“That can’t be right.” These are terrible or wonderful words for a scientist. It’s that moment when they look at the results of an experiment and see something they truly did not expect, good or bad. It happened to Sarah Hörst, graduate student and lead researcher on a project for the University of Arizona (Tucson, USA) that was attempting to create, or simulate, the atmosphere of Saturn’s moon, Titan.
Titan is one of the most unique objects in our Solar System. It’s a large moon, fifty-percent bigger than Earth’s Moon. It’s the only planetary satellite that has a dense atmosphere. In fact, the atmosphere is denser than Earth’s. At the surface, the atmospheric pressure is roughly equivalent to 15 feet under water on Earth.
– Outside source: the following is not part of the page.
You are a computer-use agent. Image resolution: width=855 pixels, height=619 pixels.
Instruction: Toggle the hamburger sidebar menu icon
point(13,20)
Titan’s atmosphere is nothing like Earth’s. It’s composed mostly of nitrogen, which combines to make atmospheric methane and ethane. It rains methane on Titan. The atmosphere is so thick; it could best be described as organic smog.
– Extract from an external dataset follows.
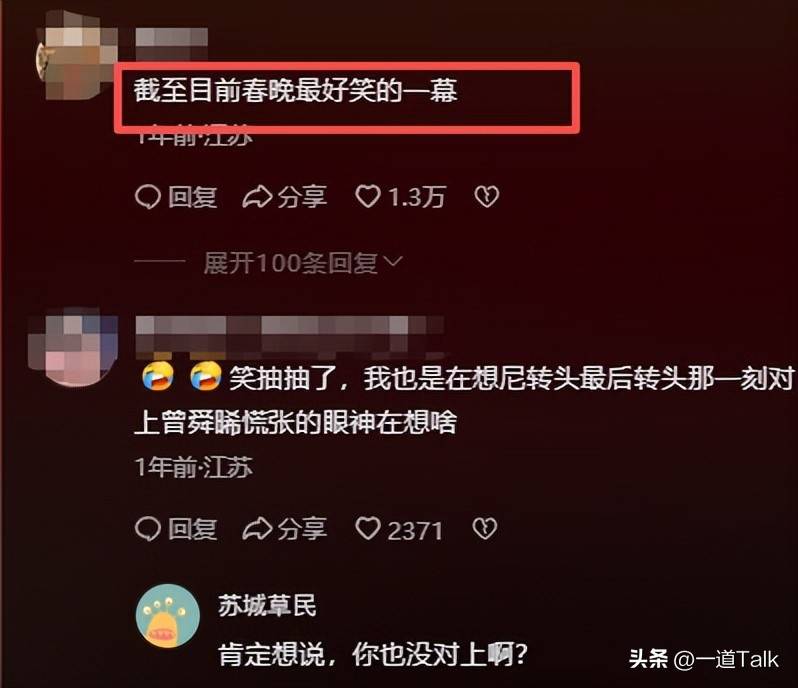Tap the blurred username of second commenter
It’s the organic part that excites astrobiologists. Titan’s atmosphere is thought to be full of organic molecules, the ones based on carbon, hydrogen, and oxygen, and it’s often speculated that some of those molecules could be prebiotic, precursors to the kind of amino acids that make up life on Earth. So far, however, the probes we have sent to Titan (Cassini and Huygens) have given scientists only a limited insight into the atmosphere of Titan. This has prompted attempts to simulate the atmosphere of Titan in the laboratory or in computer models.
The basic proposition of the University of Arizona project was to simulate the atmosphere of Titan in the lab. They did not expect to have an exact copy; after all, nobody knows the composition of Titan’s atmosphere. What they did hope to do is create conditions for the formation of particulate molecules (the smog or aerosols) that would be found in the upper atmosphere of Titan. That’s where the Sun’s energy, primarily ultraviolet rays (UV), can break apart some molecular chains and reform them into others. Lower in the atmosphere and at the surface, the temperature is too cold (-192 degrees Fahrenheit, -124 degrees Centigrade) for much molecular activity.
Hörst worked with colleagues in Paris who developed a unique synthesis chamber where raw gaseous materials could be bombarded with microwave energy. This simulates the energy of the Sun and produces aerosol molecules from the gases. Using electric fields, the aerosols are kept afloat within the chamber until they become so big that they drop to the bottom of the chamber. These are the molecule chains of most interest to biologists, which Hörst brought to a lab in Grenoble for analysis by mass spectrometer.
This analysis revealed about 5,000 molecular formulas, but spectrometry reveals nothing about the configuration of the molecules. It was suspected there could be as many as 20,000 different molecular structures – but which ones? Then the idea occurred to them that they might feed a computer a list of the molecular formulas for amino acids (the basis of proteins) and nucleotide bases (the stuff of DNA and RNA) and have the computer compare that against the atmospheric compounds. That’s when Hörst had her ‘That can’t be right moment.’ Looking at the results of the computer run, she quickly identified biotic molecules. In fact, all five nucleotide bases (cytosine, adenine, thymine, guanine, and uracil) were represented, as well as twelve amino acids.
The researchers weren’t trying to make these prebiotic molecules, but they arose spontaneously from the mixture of gasses and the presence of an electromagnetic catalyst (microwaves). This does not prove anything about the atmosphere of Titan. It suggests that in conditions that prevail in the upper atmosphere of Titan such chemistry might take place.
It’s also a very big leap from the prebiotic molecules to life. Scientists don’t know how that worked on Earth, much less how it might work in the radically different environment of Titan. There is plenty of speculation, and that speculation is part of how science makes advances to more accurate hypotheses and more definitive experiments.
What this study does show is that key organic compounds can be produced in the atmosphere. Whether life can form in the atmosphere, or requires some other kind of environment is still not known.
“There are a lot of reasons why life on Titan would probably be based on completely different chemistry than life on Earth,” Hörst added, “one of them being that there is liquid water on Earth. The interesting part for us is that we now know you can make pretty much anything you want in an atmosphere. Who knows this kind of chemistry isn’t happening on planets outside our solar system?”
That could be right.